[Entries for locating text and elements]
::::
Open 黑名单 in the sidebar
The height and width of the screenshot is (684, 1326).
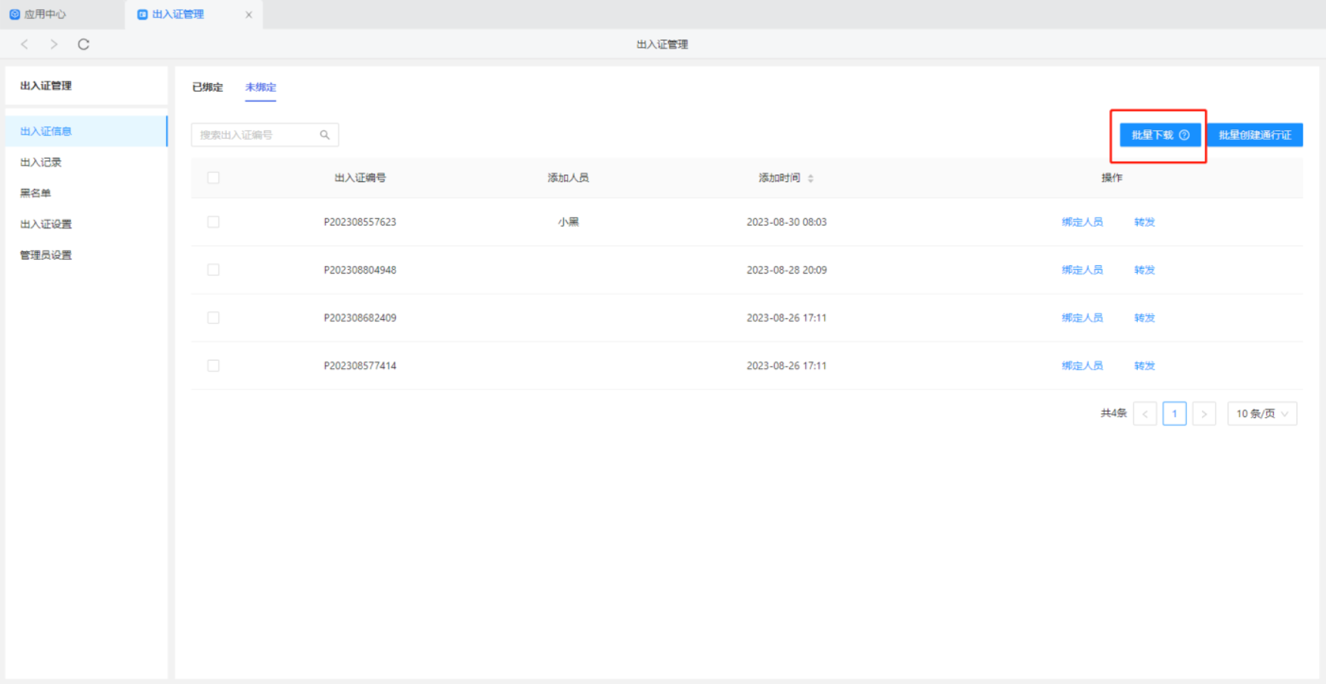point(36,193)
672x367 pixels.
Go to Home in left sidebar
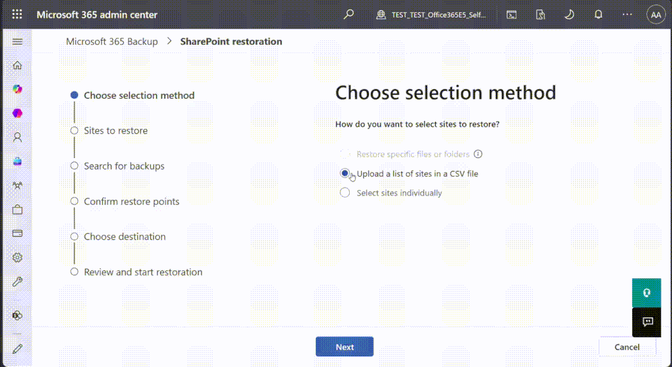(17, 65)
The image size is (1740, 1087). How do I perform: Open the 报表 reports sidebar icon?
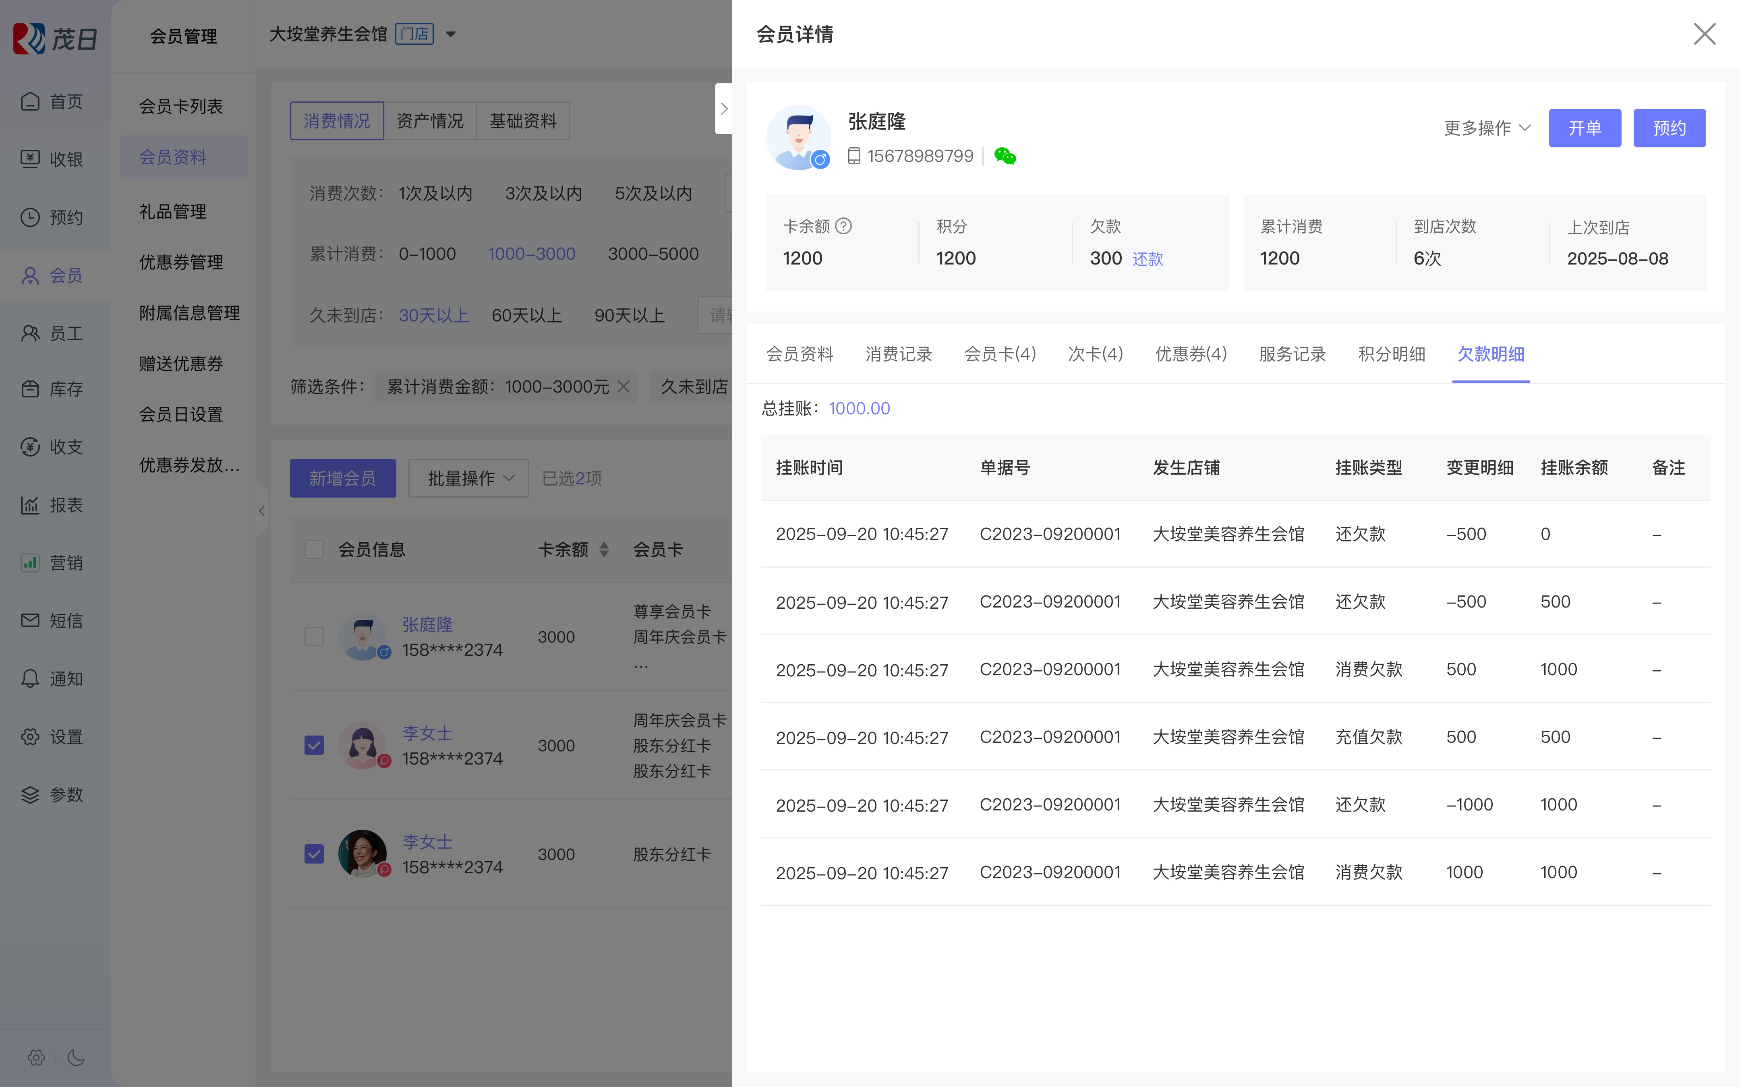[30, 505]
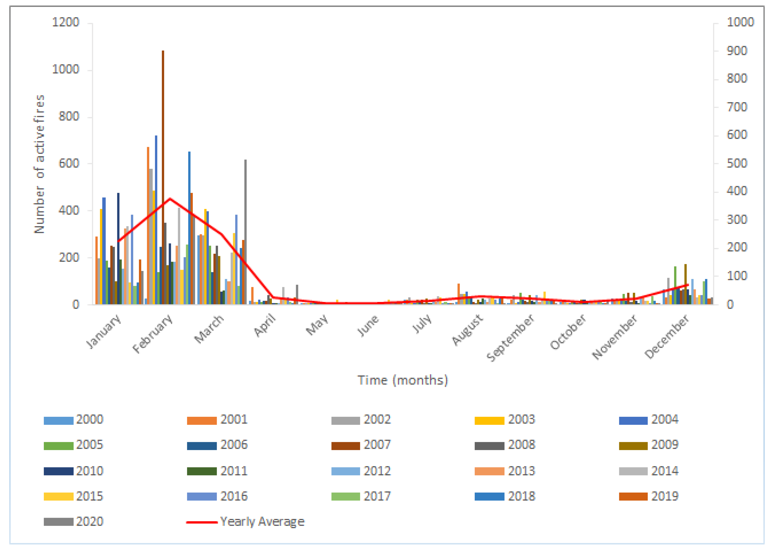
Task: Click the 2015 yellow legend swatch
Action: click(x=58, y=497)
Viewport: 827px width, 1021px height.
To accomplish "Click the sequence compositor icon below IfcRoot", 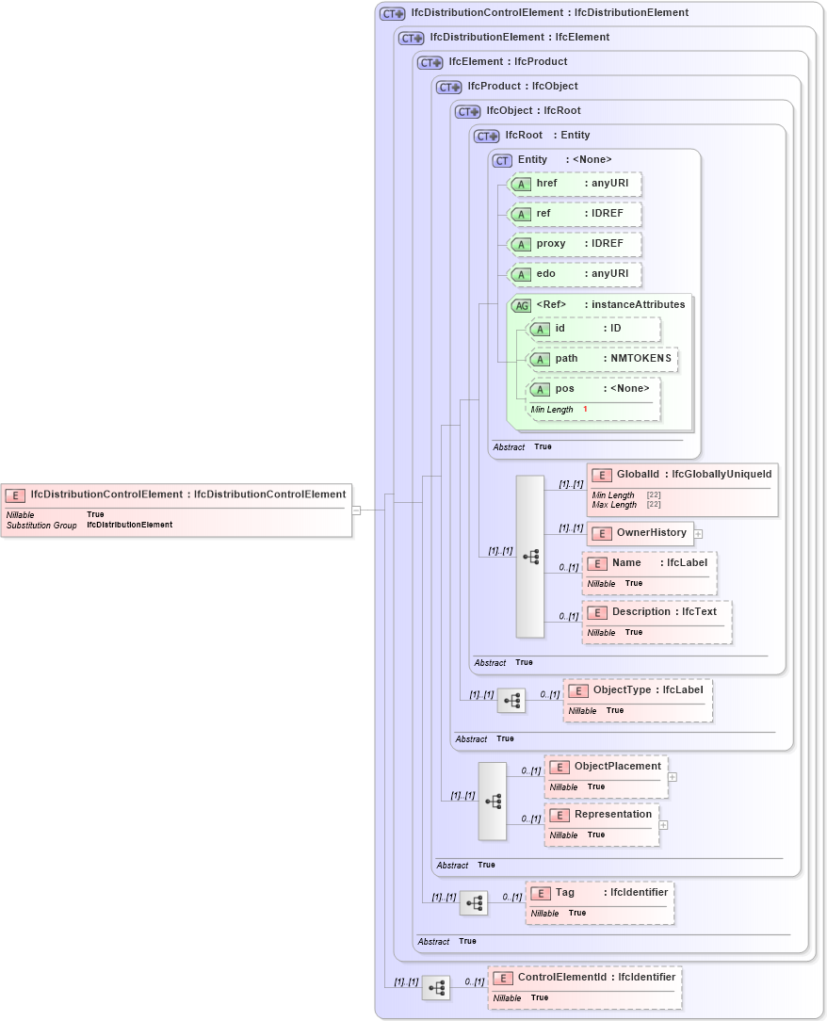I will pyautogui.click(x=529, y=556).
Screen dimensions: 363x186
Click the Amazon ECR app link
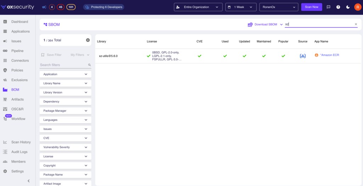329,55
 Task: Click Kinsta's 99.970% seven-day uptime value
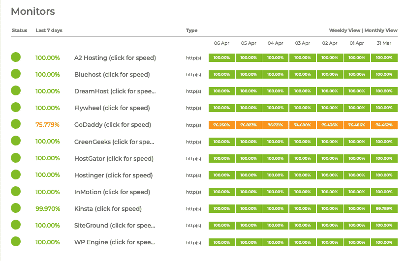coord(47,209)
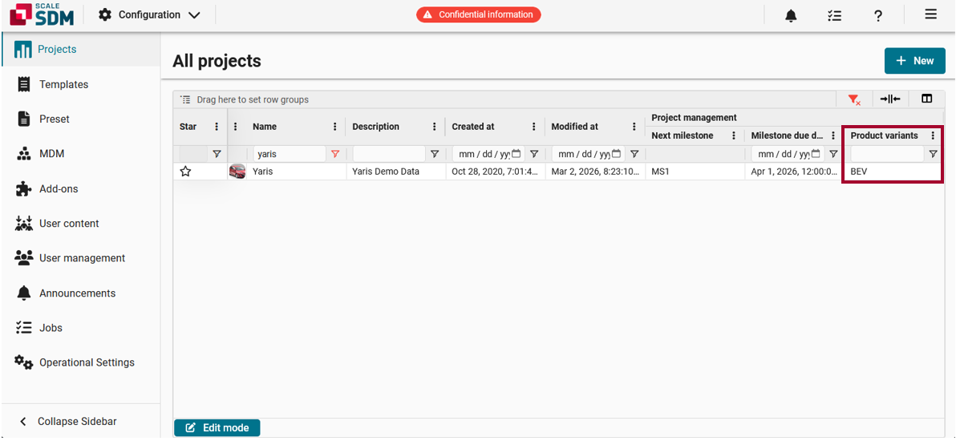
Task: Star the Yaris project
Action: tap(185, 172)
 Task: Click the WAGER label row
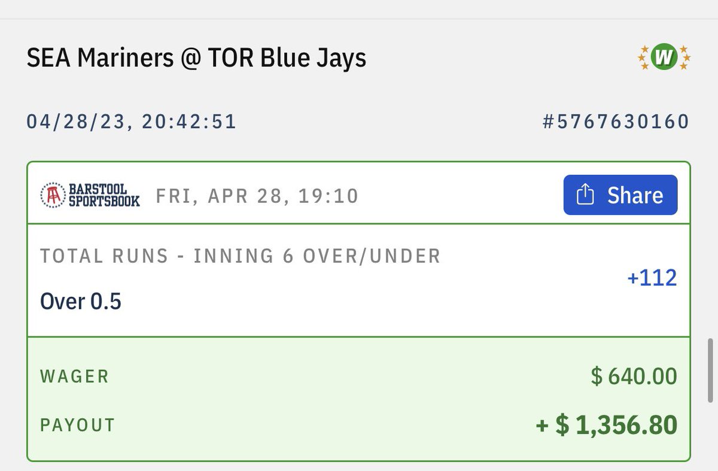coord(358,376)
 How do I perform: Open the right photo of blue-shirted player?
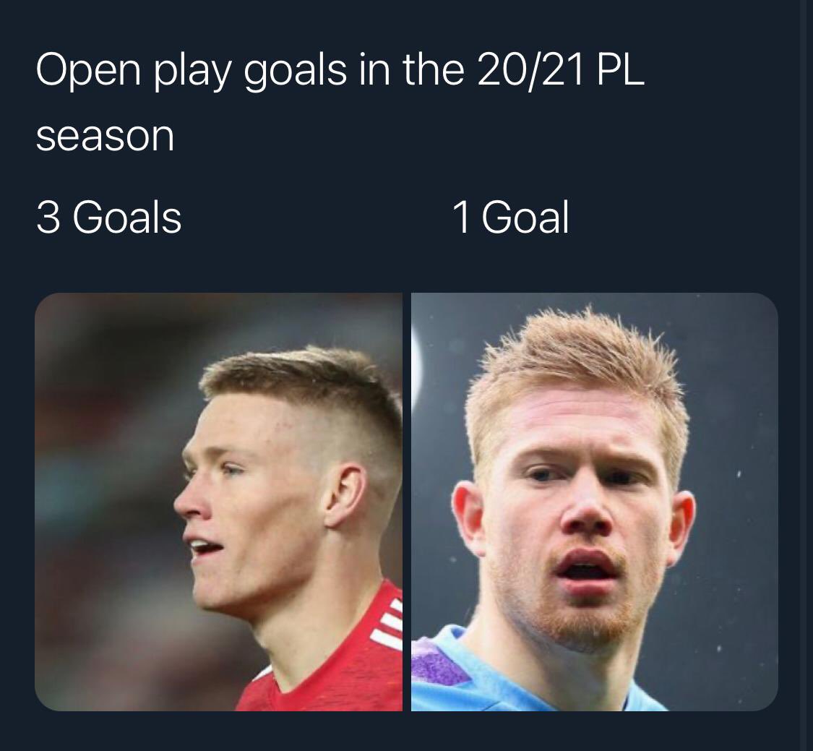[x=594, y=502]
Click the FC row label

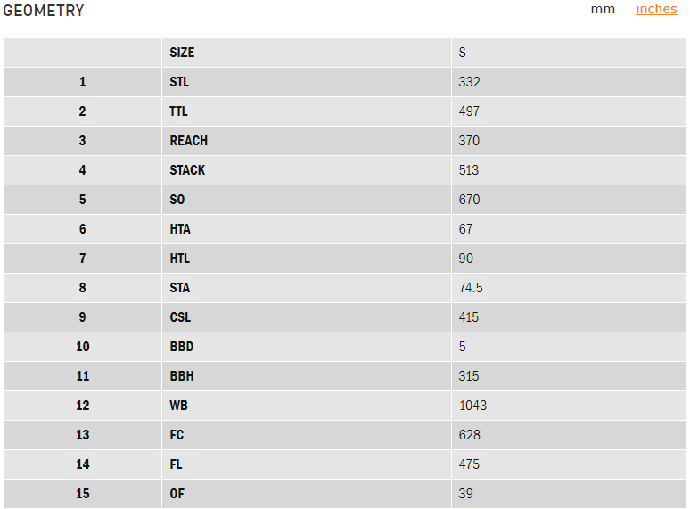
::::
# WORK INSTRUCTIONS
Render the listing as a JSON list of strings, one per line and skipping blank lines, beginning at the line that contains "Screen dimensions: 363x186" and stopping after the final line of the listing. Leave the pictures out.

# FULL ANSWER
[
  "Screen dimensions: 363x186",
  "Click the Amazon ECR app link",
  "329,55",
  " Task: Click Kinsta's 99.970% seven-day uptime value",
  "coord(47,209)",
  "Task: Star the Yaris project",
  "Action: tap(185, 172)",
  " Task: Click the WAGER label row",
  "coord(358,376)",
  " How do I perform: Open the right photo of blue-shirted player?",
  "[x=594, y=502]",
  "Click the FC row label"
]